Elimination of this phase of the modernization project will have an adverse effect on our expense budget, as we will be limited to conducting repairs, maintenance and upgrades of MLK on an as-needed basis. I understand that hospital leadership has submitted to Council Member Dickens a $5.6 million capital funding request for some MLK system upgrades and a limited number of equipment projects. We are appreciative of the Council Member’s consideration of this funding request. However, assistance in obtaining federal stimulus infrastructure funds from New York State to complete the MLK modernization is critically needed.

Our effort to maintain the scope of the Gouverneur Healthcare Services Modernization faces similar challenges. This project is slated for an $11.1 million reduction. This reduction will limit spending significantly for the necessary outfitting (i.e. fixtures, furniture and equipment) of the new facility. Similar to Harlem Hospital, Gouverneur has not undergone a major modernization since its inception in 1972. Unless these funds are identified for the later years of the project, the facility will face challenges in its ability to deliver the services that were intended in its original design.

Individual HHC facility leadership have made other specific capital funding requests of their Council representatives or their borough delegations. For example:

Gouverneur has submitted requests totaling $8.3 million for various upgrades to its telecommunications infrastructure, medical equipment purchases and program areas’ outfitting in the Diagnostic and Treatment Center and for a glass wall curtain as part of the construction project for the nursing home.

Coney Island Hospital has asked for $3.3 million for various diagnostic equipment upgrades and improvements to radiography rooms in the Emergency Department. Kings County Hospital leadership has conferred with Council Members Eugene and Stewart about the need for $1.5 million in Council funds for the purchase and installation of monitoring equipment in the hospitals intensive care units.

To respond to the continuing growth in outpatient services demand at Elmhurst Hospital, the facility leadership has requested additional capital funding for the planned Women’s Health Center. The Council has already provided $5.7 million in capital funds. However, we cannot complete this important project unless we can obtain the full amount of funding that is necessary.

Capital funding is also sought to facilitate our restructuring and cost containment efforts. Specifically, $2.4 million and $1 million, respectively, are needed for the relocations and renovation to new space for the Sydenham Health Center in Manhattan and the Recovery and Treatment Center in the South Bronx.
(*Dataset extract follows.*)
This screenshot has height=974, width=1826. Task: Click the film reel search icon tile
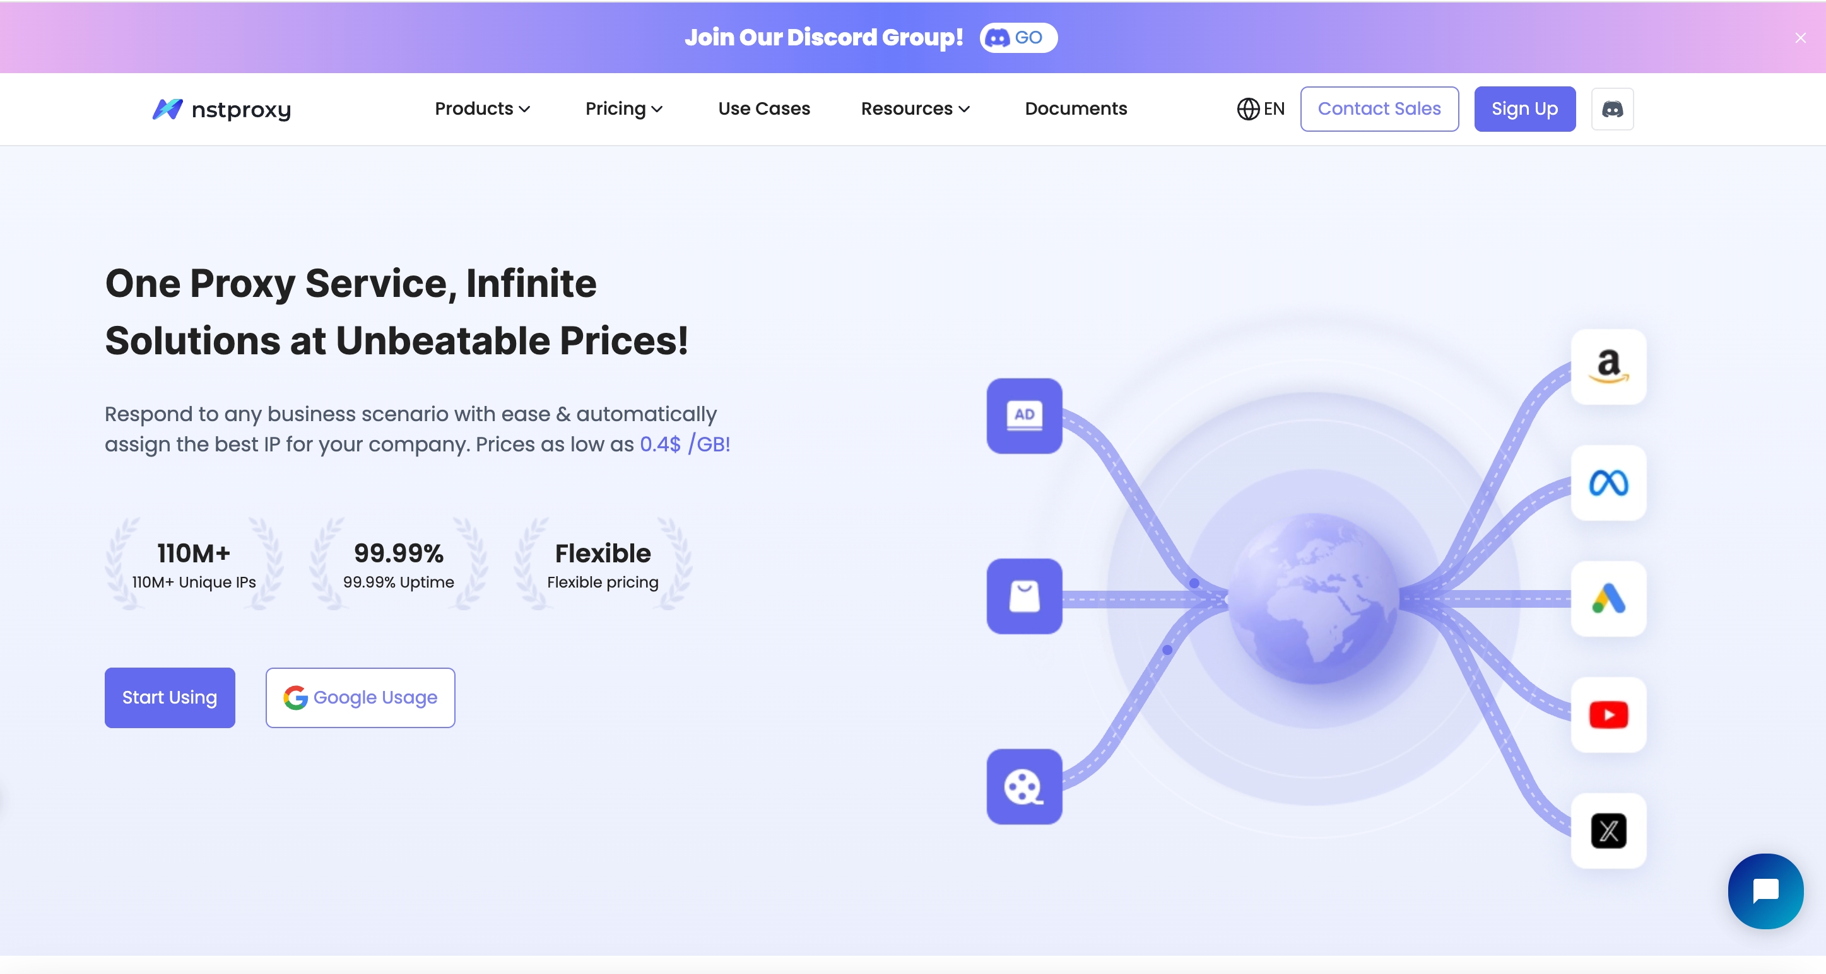coord(1024,786)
Also, Coler Goldwater Specialty Hospital and Nursing Facility is seeking $480,000 in capital funding to purchase a new, digital mammography unit to better serve the residents at all levels of mobility within the long term care facility.

In addition, in order for us to provide effective and rehabilitation-focused psychiatric emergency services we are in need of capital funding for the expansion of three comprehensive psychiatric emergency programs (CPEPs) at Jacobi ($7 million), Woodhull ($1.2 million) and Bellevue ($900,000) hospitals.

Ongoing Support

As we work through these difficult financial times, HHC will advocate strongly on all levels of government for an infusion of financial support to continue our mission as the City’s critical safety net provider for all New Yorkers. We have consistently enjoyed strong support for our mission from the Mayor and our elected officials here in New York City, in Albany and in Washington D.C. I would like to thank the Council for the support and assistance you have provided HHC in the past, and I look forward to working with you as we steer our public hospital system through these challenging times.

This concludes my written testimony. I now look forward to listening to your comments and answering your questions.